Below are several records. Retype exactly those lines running from the one with "Expand the address bar search dropdown arrow" through the one with "You are a computer-use agent. This", end lines included, and no others.

-- -- --

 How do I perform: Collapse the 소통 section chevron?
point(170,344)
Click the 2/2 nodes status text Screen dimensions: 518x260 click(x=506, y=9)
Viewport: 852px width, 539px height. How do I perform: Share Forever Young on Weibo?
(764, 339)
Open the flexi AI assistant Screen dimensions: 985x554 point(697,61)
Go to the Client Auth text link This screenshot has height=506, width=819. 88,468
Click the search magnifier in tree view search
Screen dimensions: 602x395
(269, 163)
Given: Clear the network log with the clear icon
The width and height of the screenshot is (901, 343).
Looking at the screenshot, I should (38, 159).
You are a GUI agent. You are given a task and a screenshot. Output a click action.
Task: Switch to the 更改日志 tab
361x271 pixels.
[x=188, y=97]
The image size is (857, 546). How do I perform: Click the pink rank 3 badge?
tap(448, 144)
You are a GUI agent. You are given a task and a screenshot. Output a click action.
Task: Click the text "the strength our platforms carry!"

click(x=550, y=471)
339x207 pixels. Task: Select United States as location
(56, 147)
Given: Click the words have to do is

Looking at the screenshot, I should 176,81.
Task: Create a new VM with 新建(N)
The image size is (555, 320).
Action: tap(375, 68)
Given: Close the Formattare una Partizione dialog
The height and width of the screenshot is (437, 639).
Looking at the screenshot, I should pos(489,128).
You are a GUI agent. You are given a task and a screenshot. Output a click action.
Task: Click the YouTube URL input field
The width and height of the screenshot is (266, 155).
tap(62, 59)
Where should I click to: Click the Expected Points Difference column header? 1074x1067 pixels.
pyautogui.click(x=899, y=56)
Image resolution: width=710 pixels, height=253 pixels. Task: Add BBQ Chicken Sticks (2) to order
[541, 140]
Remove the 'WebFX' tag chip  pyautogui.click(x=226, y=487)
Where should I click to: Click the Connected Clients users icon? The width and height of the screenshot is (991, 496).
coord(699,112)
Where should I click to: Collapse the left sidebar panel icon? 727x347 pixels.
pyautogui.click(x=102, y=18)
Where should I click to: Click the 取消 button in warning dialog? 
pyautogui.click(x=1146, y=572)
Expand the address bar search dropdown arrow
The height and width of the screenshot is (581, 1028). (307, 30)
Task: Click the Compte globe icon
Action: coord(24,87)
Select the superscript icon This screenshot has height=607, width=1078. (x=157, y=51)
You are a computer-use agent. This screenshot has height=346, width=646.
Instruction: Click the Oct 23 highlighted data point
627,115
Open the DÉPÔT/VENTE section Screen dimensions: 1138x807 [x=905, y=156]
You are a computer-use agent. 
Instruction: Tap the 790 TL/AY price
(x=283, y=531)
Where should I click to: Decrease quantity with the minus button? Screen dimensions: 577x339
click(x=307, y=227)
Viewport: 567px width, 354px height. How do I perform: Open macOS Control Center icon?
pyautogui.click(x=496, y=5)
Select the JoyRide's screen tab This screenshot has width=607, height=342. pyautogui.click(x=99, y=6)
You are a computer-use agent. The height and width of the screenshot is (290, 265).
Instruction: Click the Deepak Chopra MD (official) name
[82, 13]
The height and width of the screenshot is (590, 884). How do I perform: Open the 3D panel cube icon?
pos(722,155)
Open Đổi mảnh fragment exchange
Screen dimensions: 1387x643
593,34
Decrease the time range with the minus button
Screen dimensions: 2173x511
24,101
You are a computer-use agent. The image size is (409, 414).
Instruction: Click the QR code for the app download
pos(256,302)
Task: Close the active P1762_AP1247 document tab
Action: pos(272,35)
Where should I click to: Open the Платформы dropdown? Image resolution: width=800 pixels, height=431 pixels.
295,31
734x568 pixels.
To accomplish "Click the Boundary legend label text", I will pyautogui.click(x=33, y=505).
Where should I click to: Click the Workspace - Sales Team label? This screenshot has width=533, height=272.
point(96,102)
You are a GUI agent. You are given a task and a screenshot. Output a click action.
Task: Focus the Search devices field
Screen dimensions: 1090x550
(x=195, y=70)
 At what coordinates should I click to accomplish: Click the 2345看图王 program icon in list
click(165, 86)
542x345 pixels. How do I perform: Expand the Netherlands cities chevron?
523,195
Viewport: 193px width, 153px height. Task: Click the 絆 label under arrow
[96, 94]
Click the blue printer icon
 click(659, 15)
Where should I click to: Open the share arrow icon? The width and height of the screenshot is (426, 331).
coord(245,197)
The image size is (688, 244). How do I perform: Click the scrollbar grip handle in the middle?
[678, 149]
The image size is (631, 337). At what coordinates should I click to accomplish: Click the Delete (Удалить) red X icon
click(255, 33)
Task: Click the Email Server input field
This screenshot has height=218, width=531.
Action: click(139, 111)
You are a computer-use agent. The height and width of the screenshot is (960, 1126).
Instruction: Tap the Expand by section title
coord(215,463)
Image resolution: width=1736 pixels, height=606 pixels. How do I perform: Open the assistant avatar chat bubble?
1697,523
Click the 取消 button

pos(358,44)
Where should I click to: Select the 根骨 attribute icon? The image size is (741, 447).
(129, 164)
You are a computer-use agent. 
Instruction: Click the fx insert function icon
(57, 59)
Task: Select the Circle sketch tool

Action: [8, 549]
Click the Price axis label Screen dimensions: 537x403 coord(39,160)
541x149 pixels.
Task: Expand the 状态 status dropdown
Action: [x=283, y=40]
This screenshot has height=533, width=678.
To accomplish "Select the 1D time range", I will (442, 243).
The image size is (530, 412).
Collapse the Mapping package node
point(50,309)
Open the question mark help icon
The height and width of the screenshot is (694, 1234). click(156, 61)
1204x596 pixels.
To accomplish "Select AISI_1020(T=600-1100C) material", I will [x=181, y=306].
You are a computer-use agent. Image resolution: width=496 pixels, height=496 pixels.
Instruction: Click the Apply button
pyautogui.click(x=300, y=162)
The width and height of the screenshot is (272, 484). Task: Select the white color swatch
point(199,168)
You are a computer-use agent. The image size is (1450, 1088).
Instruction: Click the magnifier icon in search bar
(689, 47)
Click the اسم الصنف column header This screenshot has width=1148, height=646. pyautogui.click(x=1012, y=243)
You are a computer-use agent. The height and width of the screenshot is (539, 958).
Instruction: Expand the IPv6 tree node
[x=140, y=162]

-- -- --

# [Response for this exercise]
Expand the address bar search dropdown arrow
The height and width of the screenshot is (581, 1028). (307, 30)
Task: Click the Compte globe icon
Action: coord(24,87)
Select the superscript icon This screenshot has height=607, width=1078. (x=157, y=51)
You are a computer-use agent. This screenshot has height=346, width=646.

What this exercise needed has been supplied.